À la sortie de ses études et du concours de la fonction publique territoriale, Romain Bouvier avait débuté sa carrière à la préfecture du Loiret. Il avait eu l’opportunité deux ans plus tard d’être muté au Ministère de l’Environnement à Paris, appuyé par le préfet avec qui il partageait un véritable intérêt pour tous les sujets environnementaux. La fonction publique territoriale était venue à lui plus que l’inverse, mais très vite le jeune homme s’y épanouit. À Paris, le ministère était certes loin de « la territoriale », mais Romain pouvait se targuer d’œuvrer pour l’intérêt général, du moins sur le papier, au sens propre comme figuré. Car il en produisait du papier. Il était devenu un expert de la note de synthèse de cinq à dix pages, c’est dire la quantité de matière première qu’il devait avaler avant de rendre le fruit de son travail, fruit qui murissait avant de pourrir tranquillement sur un bureau, Dieu sait où, Dieu sait pourquoi. Malgré la visibilité réduite sur la finalité de son travail, Romain se raccrochait à l’idée que celui-ci devait avoir un effet sur le bon fonctionnement de l’État et pourquoi pas, in fine, sur la qualité de vie de ses concitoyens. Cette volonté de servir l’intérêt général s’était un peu atténuée ces dernières années, mais elle restait présente malgré les lourdeurs internes du ministère, sans parler des rivalités incessantes avec les collectivités territoriales qui n’avaient de cesse de demander des dotations budgétaires tout en rappelant fièrement leur indépendance vis-à-vis du pouvoir central. Dans ce contexte, Romain Bouvier pouvait être classé dans la catégorie des fonctionnaires « mi-mi », mi motivé par les idéaux du départ, mi démotivé par la machine grippée de la fonction publique.

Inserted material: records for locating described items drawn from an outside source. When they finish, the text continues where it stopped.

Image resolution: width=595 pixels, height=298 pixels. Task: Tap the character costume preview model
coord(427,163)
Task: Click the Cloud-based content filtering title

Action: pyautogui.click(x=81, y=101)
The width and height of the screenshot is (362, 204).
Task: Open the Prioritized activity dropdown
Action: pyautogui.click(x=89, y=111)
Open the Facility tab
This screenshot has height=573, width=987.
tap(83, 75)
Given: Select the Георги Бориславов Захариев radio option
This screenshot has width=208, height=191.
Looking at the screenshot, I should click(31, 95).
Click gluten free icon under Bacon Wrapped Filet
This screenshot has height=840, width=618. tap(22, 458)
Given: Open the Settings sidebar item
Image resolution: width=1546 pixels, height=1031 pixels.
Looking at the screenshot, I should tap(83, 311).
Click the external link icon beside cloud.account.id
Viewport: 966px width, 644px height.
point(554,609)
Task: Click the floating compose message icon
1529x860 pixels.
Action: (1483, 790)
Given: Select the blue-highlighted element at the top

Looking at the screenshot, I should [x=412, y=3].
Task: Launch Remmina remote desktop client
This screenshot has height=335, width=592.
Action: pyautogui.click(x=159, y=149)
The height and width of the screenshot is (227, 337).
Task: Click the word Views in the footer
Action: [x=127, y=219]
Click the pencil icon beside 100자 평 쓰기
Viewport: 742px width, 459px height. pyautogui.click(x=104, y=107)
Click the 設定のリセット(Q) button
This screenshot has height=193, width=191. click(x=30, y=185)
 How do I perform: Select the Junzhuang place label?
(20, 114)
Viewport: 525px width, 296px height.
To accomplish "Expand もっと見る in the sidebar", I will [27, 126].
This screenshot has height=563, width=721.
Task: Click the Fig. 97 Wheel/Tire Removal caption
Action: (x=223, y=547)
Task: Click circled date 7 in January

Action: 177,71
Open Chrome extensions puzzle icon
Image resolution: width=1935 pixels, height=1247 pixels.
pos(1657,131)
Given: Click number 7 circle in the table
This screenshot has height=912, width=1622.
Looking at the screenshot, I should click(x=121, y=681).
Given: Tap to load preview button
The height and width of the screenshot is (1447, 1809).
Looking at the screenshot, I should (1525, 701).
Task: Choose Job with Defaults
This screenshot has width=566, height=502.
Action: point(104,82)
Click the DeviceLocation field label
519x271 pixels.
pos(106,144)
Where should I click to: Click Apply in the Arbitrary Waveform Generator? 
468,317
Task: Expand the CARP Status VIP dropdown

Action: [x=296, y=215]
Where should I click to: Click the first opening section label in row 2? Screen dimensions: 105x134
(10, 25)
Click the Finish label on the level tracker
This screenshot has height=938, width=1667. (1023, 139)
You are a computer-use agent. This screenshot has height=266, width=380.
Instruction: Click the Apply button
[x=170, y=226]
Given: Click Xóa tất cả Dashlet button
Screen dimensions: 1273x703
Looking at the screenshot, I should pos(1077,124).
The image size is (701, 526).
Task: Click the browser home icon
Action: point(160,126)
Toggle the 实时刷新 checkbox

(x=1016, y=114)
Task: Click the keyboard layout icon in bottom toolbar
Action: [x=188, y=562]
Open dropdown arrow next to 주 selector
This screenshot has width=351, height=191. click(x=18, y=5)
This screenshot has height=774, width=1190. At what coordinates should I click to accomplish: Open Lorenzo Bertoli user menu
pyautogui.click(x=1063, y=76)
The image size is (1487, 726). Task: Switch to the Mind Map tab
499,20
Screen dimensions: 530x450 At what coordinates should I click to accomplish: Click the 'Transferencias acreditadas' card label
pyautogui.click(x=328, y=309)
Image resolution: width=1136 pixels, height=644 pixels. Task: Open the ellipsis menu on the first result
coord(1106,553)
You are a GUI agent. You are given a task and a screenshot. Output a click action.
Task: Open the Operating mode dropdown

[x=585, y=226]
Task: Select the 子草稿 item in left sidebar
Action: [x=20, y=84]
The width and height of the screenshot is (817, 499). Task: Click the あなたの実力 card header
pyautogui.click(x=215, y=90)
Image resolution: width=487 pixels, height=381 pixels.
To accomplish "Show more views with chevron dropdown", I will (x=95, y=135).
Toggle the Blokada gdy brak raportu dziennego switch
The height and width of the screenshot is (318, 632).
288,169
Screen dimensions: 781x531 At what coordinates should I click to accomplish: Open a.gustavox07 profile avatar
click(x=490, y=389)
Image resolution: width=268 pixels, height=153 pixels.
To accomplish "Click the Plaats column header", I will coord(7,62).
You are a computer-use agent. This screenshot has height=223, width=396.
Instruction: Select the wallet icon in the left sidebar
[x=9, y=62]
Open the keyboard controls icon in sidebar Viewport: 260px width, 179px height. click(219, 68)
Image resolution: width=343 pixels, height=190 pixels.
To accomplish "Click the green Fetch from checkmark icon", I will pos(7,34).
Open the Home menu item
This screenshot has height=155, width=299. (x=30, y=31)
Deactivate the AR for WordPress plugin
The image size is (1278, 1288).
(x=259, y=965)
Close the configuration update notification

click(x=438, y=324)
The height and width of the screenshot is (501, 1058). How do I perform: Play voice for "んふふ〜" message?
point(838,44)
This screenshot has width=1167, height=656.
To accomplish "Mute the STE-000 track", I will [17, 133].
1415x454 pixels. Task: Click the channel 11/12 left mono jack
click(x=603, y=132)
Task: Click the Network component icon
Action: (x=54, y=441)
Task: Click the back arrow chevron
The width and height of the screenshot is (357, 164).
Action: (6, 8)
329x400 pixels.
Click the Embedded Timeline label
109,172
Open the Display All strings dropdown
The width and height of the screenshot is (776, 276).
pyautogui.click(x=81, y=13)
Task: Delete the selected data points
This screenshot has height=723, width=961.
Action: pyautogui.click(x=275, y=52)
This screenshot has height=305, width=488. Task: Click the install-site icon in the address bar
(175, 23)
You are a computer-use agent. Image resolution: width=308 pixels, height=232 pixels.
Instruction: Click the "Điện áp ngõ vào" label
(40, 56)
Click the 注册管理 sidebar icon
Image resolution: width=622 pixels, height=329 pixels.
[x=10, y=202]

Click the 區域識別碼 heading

Il se rendit à cette convocation le jeudi suivant, curieux d’en connaître l’objet et finalement sans angoisse particulière. Il s’était renseigné discrètement sur François de Marigny qu’il connaissait mal. Haut fonctionnaire, sa longue carrière avait été principalement vouée au ministère de l’Environnement. Il avait vu passer tous les ministres depuis son entrée au ministère en 1983 à son retour d’Alger où il avait également œuvré dans la coopération environnementale et agricole à l’ambassade de France. Il occupait alors son dernier poste avant son départ en retraite, et l’évocation régulière de ses projets dans sa résidence secondaire en Bretagne trahissait son impatience de couler des jours heureux, loin du ministère. Il cultivait cette nonchalance aristocratique teintée d’un goût prononcé pour le second degré et l’humour noir, qui le rendait plutôt sympathique. Après toutes ces années dans les cercles ministériels parisiens, il avait développé ces derniers temps un intérêt particulier pour le renforcement des liens entre le ministère et les administrations régionales qu’il considérait comme trop instables, liées au changement de majorités et de projets. Il avait notamment co-écrit un article remarqué dans Le Monde sur le déphasage entre le temps court des assemblées locales et le temps long que requièrent les projets environnementaux.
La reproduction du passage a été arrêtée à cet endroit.